Dawn Braithwaite, University of Nebraska-Lincoln professor and chair of communication studies, and Diana Breshears, of the University of Pretoria in South Africa, conducted in-depth interviews with people whose parents came out as gay or lesbian to them at various ages. Unlike many studies that have looked at the social functioning and psychological well-being of children with gay and lesbian parents, this one looks at “the role of relational and cultural discourses in the ways children think and talk about their non-traditional family identity.” The study is forthcoming in the Journal of Family Communication.
Participants perceived all cultural messages about their family identity as negative, although they “received positive messages about their family identity from friends and family,” Breshears said.

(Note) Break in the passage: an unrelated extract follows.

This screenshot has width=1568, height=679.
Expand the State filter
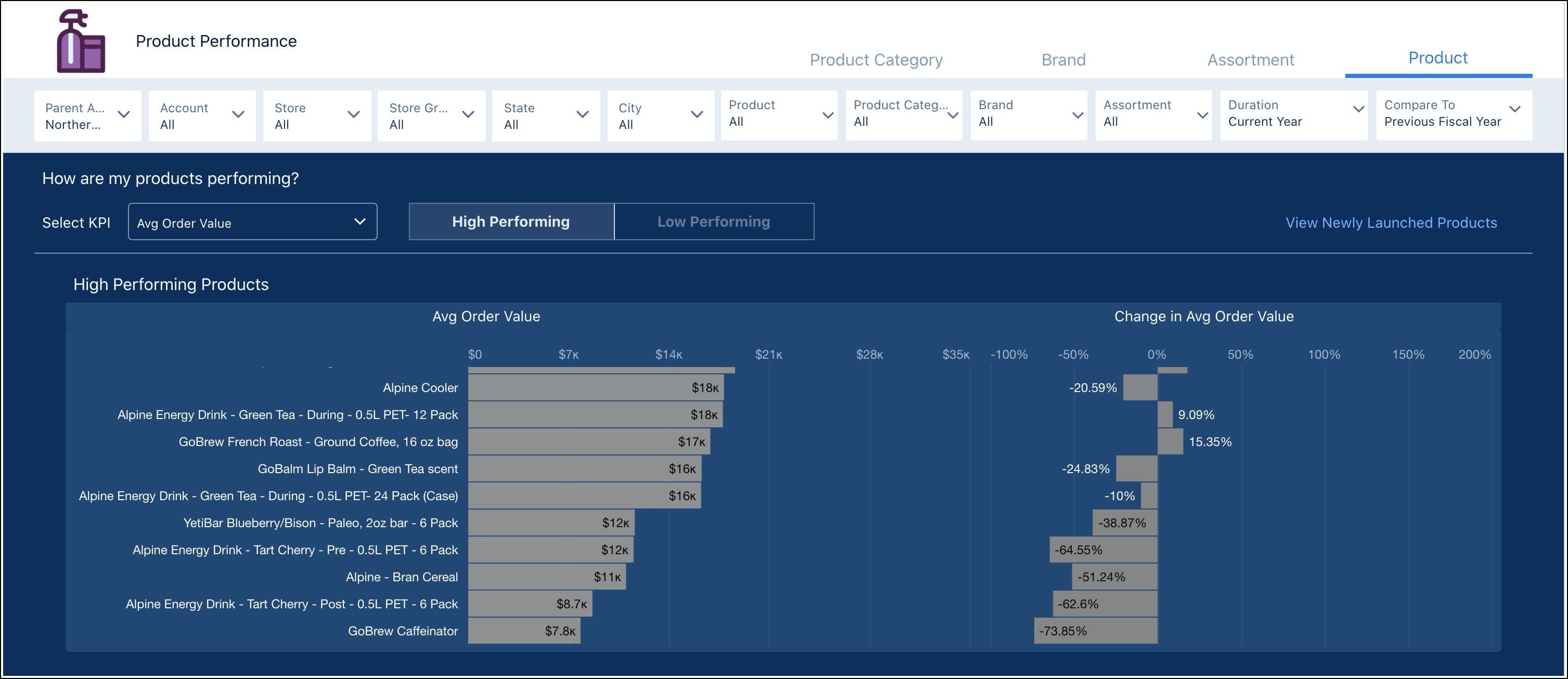click(583, 114)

The good news is that they “overcame stigmatization through suppressing negative messages and using positive language when speaking of their family dynamics.” They used four basic approaches to marginalize the negative messages:
- Emphasizing opposing views as ignorant;
- highlighting flaws of religious views;
- stressing others’ lack of authority to judge; and
- emphasizing the precedence of love.
Most importantly, “The children were not upset that their parents are gay,” Breshears said. “In fact, most of them embraced it. The negativity that children with gay parents experience is rarely the result of having gay parents. Instead, it’s the cultural stigma that causes all the problems.
“Any concerns they had were the result of how they would be treated in the public sphere. Research constantly shows that children with gay parents are normal, healthy, well-adjusted people. It’s the social scrutiny and stigmatization that children have to negotiate and contend with.”
Braithwaite put it this way, “These individuals understood people’s strong feelings toward gay and lesbian relationships. They were able to frame what was happening within some of these strong negative messages and they learned to communicate within that frame of others’ beliefs. For kids, that’s a pretty tall order.”
We build ’em resilient, I tell ya — although clearly we still have a long way to go as a society.